Given the conservative tenor of the book, it’s not surprising that Brizendine’s been endorsed by right-wing wanker David Brooks. It makes me sad to think that Brizendine is using her professional position as a highly-respected psychiatrist to advise other women to worry about their “reputations” and neglect their sexual desires. It’s also sad to see her telling women that men are such non-emotional beings that we should expect to be disapointed by them for our whole lives. Shouldn’t we be trying to change our relationships, rather than just learning to live with disappointment?

Junk science hurts women’s brains: it’s official

Friday, November 3rd, 2006

If you tell women they’re genetically worse at math and science long enough, it’ll become true. Or at least that’s the impression I get from a new paper in the journal Science. (From MadScienceMama.) Researchers divided women into four groups. Each group took an “exam” in which they answered math questions, and the math questions were broken up by an essay in the middle which the women had to study.

One group had an essay that stated that women do worse in math than men due to genetic factors. Another group read an essay which said women do worse at math than men, but blamed it on environment. A third group read an essay that had nothing to do with women or math. And a fourth group read an essay that wasn’t about math, but talked about women artists, thus “reminding” the women of their group membership.

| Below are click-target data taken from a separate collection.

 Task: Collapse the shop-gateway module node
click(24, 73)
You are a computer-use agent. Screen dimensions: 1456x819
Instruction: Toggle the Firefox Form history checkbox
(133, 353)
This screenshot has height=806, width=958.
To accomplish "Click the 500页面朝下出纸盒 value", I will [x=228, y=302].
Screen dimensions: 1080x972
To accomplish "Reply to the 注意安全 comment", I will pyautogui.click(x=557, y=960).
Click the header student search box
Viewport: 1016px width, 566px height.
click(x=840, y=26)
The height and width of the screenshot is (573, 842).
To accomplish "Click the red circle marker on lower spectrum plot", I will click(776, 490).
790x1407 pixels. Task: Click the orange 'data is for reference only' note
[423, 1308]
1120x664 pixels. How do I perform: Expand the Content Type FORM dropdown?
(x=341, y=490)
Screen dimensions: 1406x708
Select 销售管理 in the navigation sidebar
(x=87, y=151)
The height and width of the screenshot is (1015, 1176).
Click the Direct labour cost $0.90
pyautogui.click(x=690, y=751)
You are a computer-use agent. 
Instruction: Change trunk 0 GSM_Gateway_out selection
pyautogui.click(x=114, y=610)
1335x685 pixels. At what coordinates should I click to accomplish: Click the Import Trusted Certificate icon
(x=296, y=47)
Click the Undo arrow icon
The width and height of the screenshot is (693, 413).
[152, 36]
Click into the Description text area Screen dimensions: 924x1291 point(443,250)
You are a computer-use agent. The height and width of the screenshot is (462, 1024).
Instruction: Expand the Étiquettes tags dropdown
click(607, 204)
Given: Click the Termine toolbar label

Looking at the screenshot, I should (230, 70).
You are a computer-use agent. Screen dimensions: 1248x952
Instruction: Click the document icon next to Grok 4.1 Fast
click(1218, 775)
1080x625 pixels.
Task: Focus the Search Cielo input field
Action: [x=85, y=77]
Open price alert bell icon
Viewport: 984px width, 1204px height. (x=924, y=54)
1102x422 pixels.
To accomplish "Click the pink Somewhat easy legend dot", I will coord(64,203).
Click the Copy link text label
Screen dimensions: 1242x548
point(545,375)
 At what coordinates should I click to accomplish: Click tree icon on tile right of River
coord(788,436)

The women who had the essay stating that women are genetically less gifted at math did much worse on the math questions than the women who read the neutral essay. The women who read the essay that blamed environment for women’s lower performance in math did as well as women who read the neutral essay. And the really surprising result: the women who read the essay about women artists did almost as badly as the women who read the essay that said women were genetically inferior at math.

As MadScienceMama says:

The study suggests that genetic theory can give powerful support to discriminatory stereotypes. It is likely due, in no small part, to the way genetics is presented to the public, with an emphasis on determinism.

She goes on to say that this study may not explain the “leaky pipeline” in science, because women who actually work in the sciences may know better than to believe in junky theories about genetics. She may well be right, but the results of this study may go some way towards explaining why fewer women enter the pipeline in the first place.